Parking garage seen as key to major Revere project

With 14 gleaming shovels lined up in the ceremonial dirt pile before them, a battery of officials gathered at the MBTA's Wonderland Station to break ground on a $53.5 million, 1,465-space parking garage. 
While the garage will be the third biggest in the T's rapid transit system, the planned parking structure was only part of what drew a crowd to the last stop on the Blue Line. The seven-story garage will free up 10 acres of current surface parking and enable construction of Waterfront Square, an ocean-facing private development slated to bring a 100-room hotel and 902 residential units as well as office space and shops to Revere Beach.

"This project is so much more to us than just a garage," said Revere Mayor Thomas G. Ambrosino, master of ceremonies at a groundbreaking that drew more federal, state, and local officials than there were shovels.

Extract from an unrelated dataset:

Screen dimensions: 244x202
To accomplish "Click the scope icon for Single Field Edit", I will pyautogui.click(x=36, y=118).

The Wonderland garage -- which was first discussed decades before Boston-based Eurovest Development proposed Waterfront Square -- will be built over the coming year by Suffolk Construction.

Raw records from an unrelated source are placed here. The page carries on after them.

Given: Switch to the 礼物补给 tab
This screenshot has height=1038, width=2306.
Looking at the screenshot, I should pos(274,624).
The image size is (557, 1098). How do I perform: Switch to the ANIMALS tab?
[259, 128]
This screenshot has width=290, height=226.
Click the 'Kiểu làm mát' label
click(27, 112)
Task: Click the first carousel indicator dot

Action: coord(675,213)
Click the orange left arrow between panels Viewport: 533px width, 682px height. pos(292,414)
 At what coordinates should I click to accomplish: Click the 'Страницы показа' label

Nearly half of the $53 million-plus in design, administrative, and construction costs for the garage will be covered with money from the American Recovery and Reinvestment Act, also known as the federal stimulus program. The Federal Transit Administration contributed another $3 million, and the state government awarded $16 million in combined economic development and infrastructure grants. The MBTA is putting up the remaining $11.3 million through revenue bonds, said Joe Pesaturo, a T spokesman.

Officials representing those agencies and more gathered on the steps of the station as mid-morning commuters filtered in and Blue Line trains came and went in the background. They looked out at Wonderland Ballroom ("Since 1925"), and, across Route 1A, at the shuttered Wonderland greyhound track. Neither one was the true Wonderland, US Representative Edward J. Markey said, recalling the amusement park that gave the area its name a century ago -- a draw that would be equaled by the redevelopment, said Markey, who helped secure federal funds.

"Wonderland was not a dog track. Wonderland was not an MBTA station. Wonderland in 1907 was the amusement park. That's why it's called Won-der-land," said Markey, drawing out the syllables. "All of the families from all of the surrounding area would come down here to where we're standing, to Wonderland, and that's what we are about to recreate again."